The rise of remote work over the past few years has significantly changed the modern white-collar workplace. Many candidates now view remote work opportunities as a key part of a competitive job offer. Even employers who prefer an on-site workforce may feel compelled to explore remote work options to attract and retain talent.
Once employers make the initial leap into remote work, it may be tempting to broaden the hiring pool with out-of-state candidates, or to allow existing employees to work from any location they choose. However, employers should carefully assess the risks and obligations of becoming a “multistate” employer before making these decisions. Below, are a few of the key considerations.

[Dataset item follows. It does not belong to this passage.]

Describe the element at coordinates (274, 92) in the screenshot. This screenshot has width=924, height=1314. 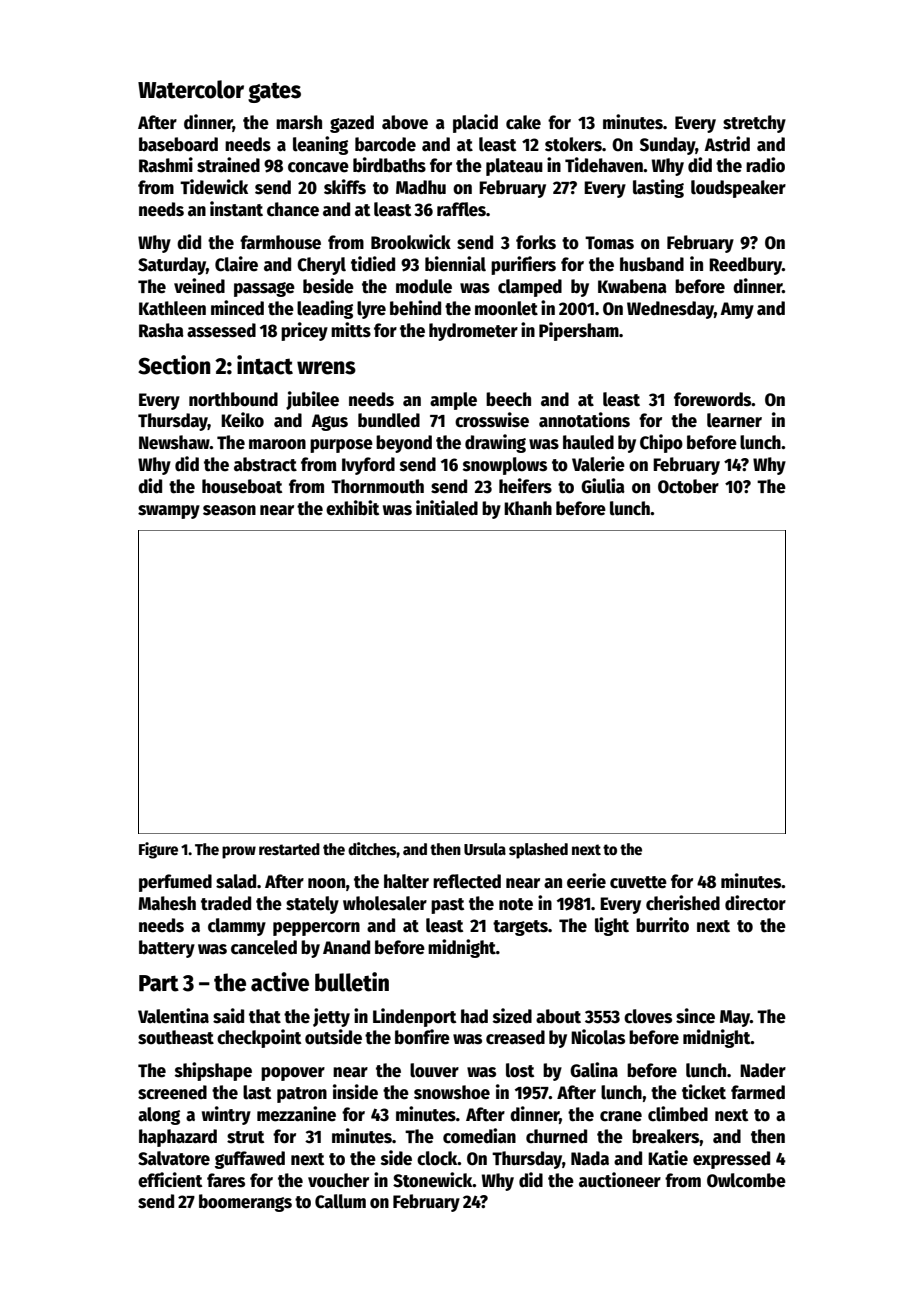
I see `gates` at that location.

Handbooks, Policies, and Agreements
A common misconception among employers is that California law provides more employee protections than any other state. Employers assume (incorrectly) that applying California-based policies and agreements to out-of-state remote workers will be sufficiently “generous” to comply with other states’ laws.
In fact, almost every state has unique employment-related restrictions or entitlements. For example, many employers are unaware that employment in Montana generally is not at-will (meaning, employers must have “good cause” to fire an employee). In New York, even exempt employees may be entitled to meal breaks. Tennessee provides for fully paid jury duty leave for most employees. Massachusetts prohibits many types of work on Sundays and holidays. There are dozens of paid family leave and sick leave laws across the country, and no two are exactly alike. California-based policies not only fail to address these variations, but also may directly conflict with them.
Employers also must consider how state law affects agreements with employees, such as trade secret, arbitration, and separation agreements, compensation plans, and more. It is not all bad news, though; depending on the state, employers may have additional options to protect their business. Many states permit reasonable non-compete and non-solicitation agreements, for instance. Of course, complex choice-of-law issues also mean that employers may have to litigate such agreements outside of California.
In short: employers should not treat out-of-state remote workers simply as an extension of their California workforce. Employers should consult with employment counsel in advance of approving out-of-state work to tailor their policies, handbooks, and agreements to applicable state and local laws.
As of 2023, California joins Colorado, New York City, Washington, and other local jurisdictions in requiring employers to provide a wage scale within job postings. Employers advertising for fully remote positions may therefore need to comply with multiple laws within the same posting. For example, the New York City wage transparency ordinance applies to any position advertised from any state that could be filled by a candidate who resides in New York City. Employers need to ensure they understand the intersection of all of these laws prior to posting remote jobs.
In California, Illinois, and several other states, employers must reimburse employees for certain business expenses. However, these laws are not clear regarding when an employer must reimburse the costs of working remotely. Although employers generally need not reimburse expenses incurred solely for the employee’s own convenience (e.g., where the employee simply prefers the comforts of home), this analysis becomes trickier when an employee applies for a position that does not have an in-office option (e.g., where the employer purposely hired a remote employee outside of reasonable commuting distance).
Employers frequently do not consider the costs of requiring remote employees to travel to a physical worksite for trainings, meetings, or events. Depending on the circumstances, an employer may be required to compensate the employee for their time spent travelling as well as all travel expenses. Employees also may be entitled to California wage and hour protections while temporarily working in California, further complicating payroll. Employers should consult with counsel to ensure they fully understand the reimbursement obligations of out-of-state remote positions before committing to them. Notices, Postings, and Electronic Signatures
Every jurisdiction requires employers to provide certain notices and postings. Employers must therefore ensure they have processes in place to provide employees up-to-date documents in accordance with state and local law.
Although many employment documents may be provided to employees electronically, employers also should consider how they will collect acknowledgements and other signed documents from remote employees. Courts may not enforce electronic signatures on employee documents without clear evidence of the authenticity of the signature (i.e., that only the employee could have signed it). A basic form, spreadsheet, or agreement to sign documents electronically generally is insufficient.
Finally, there are certain situations in which electronic interactions will not suffice. I-9s, for example, must be signed in the physical presence of an authorized employer representative. Many state laws also require that final pay be in an employee’s hand at the time and place of separation. Employers must consider how they will meet these requirements with remote employees.
The above considerations are only the tip of the iceberg. Employers must consider a number of complex issues relating to a multistate remote workforce, such as state and local tax implications, wage and hour laws, and workers’ compensation requirements. In addition to legal requirements, there are morale and employee relations issues, such as maintaining pay and benefits parity, and preserving company culture and engagement.
The bottom line: remote work is here to stay, and it may provide significant benefits to employers. However, understanding the legal implications of multistate employment is crucial to avoid pitfalls. Employers should consult with counsel prior to hiring out-of-state remote workers to ensure they understand the risks and benefits.